Another Word For It Patrick Durusau on Topic Maps and Semantic Diversity

June 4, 2010

representing scientific discourse, or: why triples are not enough

Filed under: Classification,Indexing,Information Retrieval,Ontology,RDF,Semantic Web — Patrick Durusau @ 4:15 pm

representing scientific discourse, or: why triples are not enough by Anita de Waard, Disruptive Technologies Director (how is that for a cool title?), Elsevier Labs, merits a long look.

I won’t spoil the effect by trying to summarize the presentation.  It is only 23 slides long.

Read those slides carefully and then get yourself to: Rhetorical Document Structure Group HCLS IG W3C. Read, discuss, contribute.

PS: Based on this slide pack I am seriously thinking of getting a Twitter account so I can follow Anita. Not saying I will but am as tempted as I have ever been. This looks very interesting. Fertile ground for discussion of topic maps.

May 19, 2010

Context of Data?

Filed under: Context,Data Integration,Information Retrieval,Researchers — Patrick Durusau @ 6:02 am

Cristiana Bolchini and others in And What Can Context Do For Data? have started down an interesting path for exploration.

That all data exists in some context is an unremarkable observation until one considers how often that context can be stated, attributed to data, to say nothing of being used to filter or access that data.

Bolchini introduces the notion of a context dimension tree (CDT) which “models context in terms of a set of context dimensions, each capturing a different characteristic of the context.” (CACM, Nov. 2009, page 137) Note that dimensions can be decomposed into sub-trees for further analysis. Further operations combine these dimensions into the “context” of the data that is used to produce a particular view of the data.

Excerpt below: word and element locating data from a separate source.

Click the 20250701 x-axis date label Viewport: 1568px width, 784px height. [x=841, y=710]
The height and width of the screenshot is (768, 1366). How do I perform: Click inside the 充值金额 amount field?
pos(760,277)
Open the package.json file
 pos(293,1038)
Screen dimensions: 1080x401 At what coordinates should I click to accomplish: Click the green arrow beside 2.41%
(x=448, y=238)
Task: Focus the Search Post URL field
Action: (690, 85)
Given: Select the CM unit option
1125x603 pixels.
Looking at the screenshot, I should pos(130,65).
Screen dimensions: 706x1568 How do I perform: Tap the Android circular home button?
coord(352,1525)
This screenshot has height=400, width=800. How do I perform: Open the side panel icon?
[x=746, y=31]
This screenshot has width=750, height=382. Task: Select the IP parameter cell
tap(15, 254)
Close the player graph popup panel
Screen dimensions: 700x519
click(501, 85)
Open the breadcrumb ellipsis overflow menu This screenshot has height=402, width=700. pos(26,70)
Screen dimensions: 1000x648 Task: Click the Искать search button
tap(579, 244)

Not quite what is meant by scope in topic maps but something a bit more nuanced and subtle. I would argue (no surprise) that the context of a subject is part and parcel of its identity. And how much of that context we choose to represent will vary from project to project.

Further reading:

Bolchini, C., Curino, C. A., Quintaretti, E., Tanca, L. and Schreber, F. A. A data-oriented study of context models. SIGMOD Record, 2007.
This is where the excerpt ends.